He peered closer at the children. The boy had messy dark hair and glasses that reminded him horribly of Potter. But the girl… she looked just as Clementine had on her first day of school. He remembered. He'd been in the same boat as her as they crossed the Lake. This child had the same pale skin, the same long blonde hair tied back with a ribbon. The same bony wrists and wide, unfiltered smile. Surely… surely not. Regulus looked again at the boy. He could certainly pass for Sirius's son: dark hair, unkempt appearance, hideous muggle fashion. Surely not.
The two children were of the same height, the same build. Not identical, but twins, perhaps… surely not.
Clementine had thought herself a widow. Did Sirius not just say that she went to him for help? For protection? For comfort? Did he not just say that he gave her as much as he could? Had she… had she traded one Black brother in for the other?
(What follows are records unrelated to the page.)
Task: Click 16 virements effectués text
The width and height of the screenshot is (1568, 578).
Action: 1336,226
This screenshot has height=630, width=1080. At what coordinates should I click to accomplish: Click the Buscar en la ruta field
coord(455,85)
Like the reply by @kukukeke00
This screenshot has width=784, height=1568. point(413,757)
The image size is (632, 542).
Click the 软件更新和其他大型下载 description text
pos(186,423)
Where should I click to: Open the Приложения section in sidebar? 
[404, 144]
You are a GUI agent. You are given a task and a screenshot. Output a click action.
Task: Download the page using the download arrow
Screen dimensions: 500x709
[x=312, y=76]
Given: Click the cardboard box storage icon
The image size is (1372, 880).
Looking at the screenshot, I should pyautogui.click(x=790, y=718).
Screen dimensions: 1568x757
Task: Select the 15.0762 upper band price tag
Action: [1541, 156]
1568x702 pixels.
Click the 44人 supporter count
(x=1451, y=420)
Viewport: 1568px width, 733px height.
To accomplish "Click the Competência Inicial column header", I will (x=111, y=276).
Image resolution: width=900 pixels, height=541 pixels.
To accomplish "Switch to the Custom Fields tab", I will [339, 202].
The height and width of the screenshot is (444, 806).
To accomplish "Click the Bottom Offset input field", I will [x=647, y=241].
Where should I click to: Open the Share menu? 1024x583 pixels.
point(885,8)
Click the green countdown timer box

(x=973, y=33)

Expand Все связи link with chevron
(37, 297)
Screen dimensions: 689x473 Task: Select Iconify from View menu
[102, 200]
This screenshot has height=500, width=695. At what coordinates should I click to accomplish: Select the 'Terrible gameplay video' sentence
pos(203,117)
Clementine stumbled into the parlour of her parents' old country house, her father's warnings to never apparate while under emotional stress echoing in her ears, and collapsed into a heap on the floor. Her head fell onto the cushion of a dusty old armchair and she sobbed, uncomprehending. Deep, racking sobs that shook her very core.
How? How could it be him? Standing there, in her sitting room (his sitting room), bold as anything. He was supposed to be dead. He was supposed to have been dead for over twelve years. She'd written his obituary. She'd organised his funeral. She'd chosen the fucking words to be engraved on his headstone and watched his so-called friends lower his empty casket into the ground. She had mourned him for longer than she had ever known him.
How could he have done it? How could he have been alive all this time without her knowing? Were they not supposed to share some kind of sacred magical bond? He had never even tried to contact her. Did she not mean anything to him? Did their child not mean anything to him? How foolish she had been! She had cried herself to sleep every single night since that most terrible of days when Kreacher had come home alone. She thought about him every day. She dreamed about him every night. She still wore his ring. She still surrounded herself with his belongings. She had always told her daughter what a brave, noble, good man he had been. Why would he do this?
They had done it all together. She had believed him and she had trusted him, despite her friends' warnings. Despite her parents' misgivings about his family. She had convinced them all, because he had convinced her. They had plotted and schemed together, they had worked together to destroy the Dark Lord, to end the war, to live together happily and in safety and in peace. He couldn't have just disappeared. He must have planned this. Why hadn't he told her? Why hadn't he taken her with him? Why had he abandoned her?
Strong arms pulled her into a hug and she sobbed harder, her hot wet tears soaking through his shirt. He didn't speak to her, didn't try to talk her out of her crying, didn't give her false platitudes or pretend that it would all be okay. Remus just held her close, like he had done so many times over the years. Like he had done years before that. He rubbed her back and stroked her hair until her tears finally subsided into hiccups.
"How could he?" she mumbled into his chest, her voice cracking.
"I don't know, love. He must have had a very good reason."
"Did Sirius know? All this time?"
"No. He couldn't have — wouldn't have — kept that a secret from either of us."
Clementine supposed that was true, at least. Sirius was a terrible liar. Especially to Remus. He couldn't even lie about using the last of the milk whenever Remus was around. Which was always, the soppy thing.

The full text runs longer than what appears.